Broadcaster/writer Terkel (The Spectator, 1999, etc.) explores death and its impact on our sense of ourselves and on the meaning in our lives, in the latest in his pioneering series of oral histories.
The 60 interview subjects include professionals concerned with death and dying (doctors, social workers, clergy, police officers, firefighters), survivors of comas or near-death experiences, veterans of wars from WWII to Vietnam, singers and actors, civil-rights-movement veterans and AIDS activists.
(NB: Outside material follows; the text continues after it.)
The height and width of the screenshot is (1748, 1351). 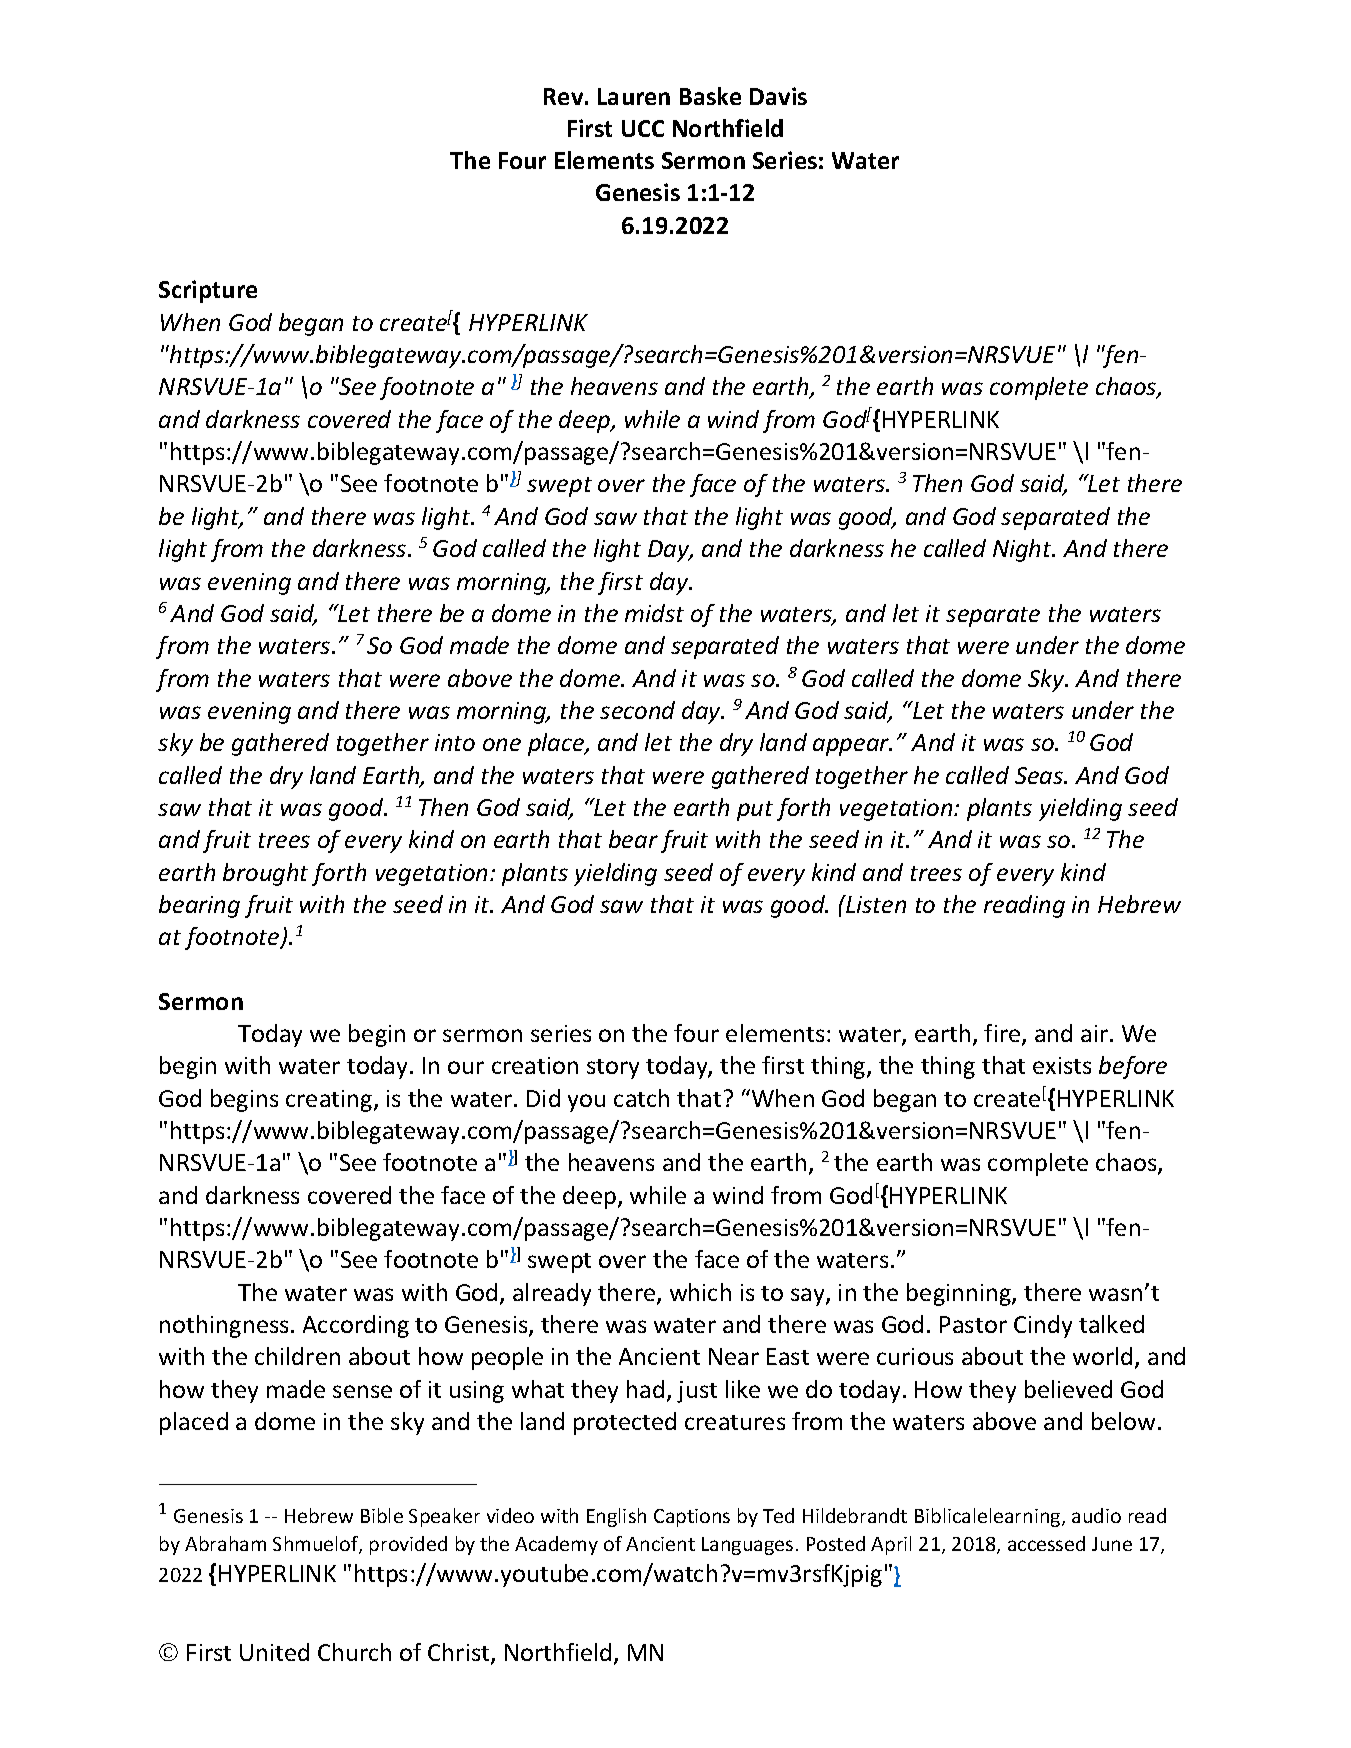 What do you see at coordinates (455, 742) in the screenshot?
I see `into` at bounding box center [455, 742].
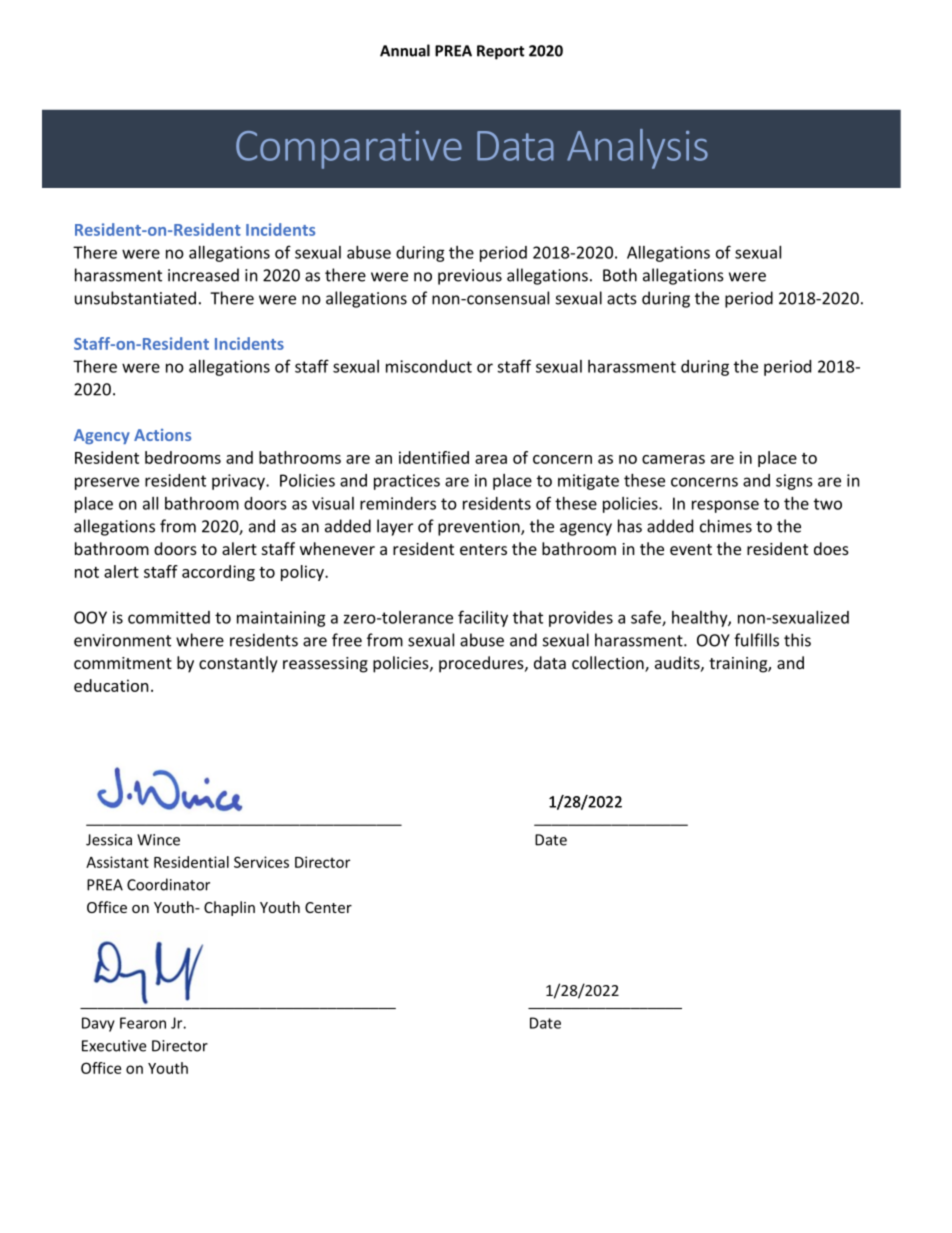  I want to click on enters, so click(483, 549).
Many, like the astonishing Kid Pharaoh, will be familiar to readers of other Terkel volumes. Here, they share their reflections on the deaths of friends and loved ones, on the prospect of their own demise, and on their faith or lack if it—in the hereafter, in God, in human love, in the goodness of life, in the heartbreaking beauty of finitude. It’s remarkable how many of them have experienced some kind of communion with their beloved dead. There is food for reflection here for anyone both fascinated and frightened (and who isn’t?) by the thought of death. Readers will long remember Lloyd “Pete” Haywood, shot by a gangbanger and left for dead in the elevator of a housing project, whose faith allows him to refuse revenge; Dimitri Mihalis, a physicist who, having passed through depression, traumatic brain injury, and lithium psychosis, can still say, “My life has been touched by grace”; Maureen Young, the mother of a teenager killed, seemingly at random, by a teenaged gang member, who finds herself reaching out to her son’s killer; William Herdegen, a remarkably compassionate undertaker unafraid of the bodies of the victims of AIDS. Unfortunately, others interviewed blend together; for all their variety of race, profession, belief (or lack of it), and sexual orientation, perhaps too many of his subjects are in Terkel’s own progressive, activist mold.
Like many medicines, probably best taken in small doses.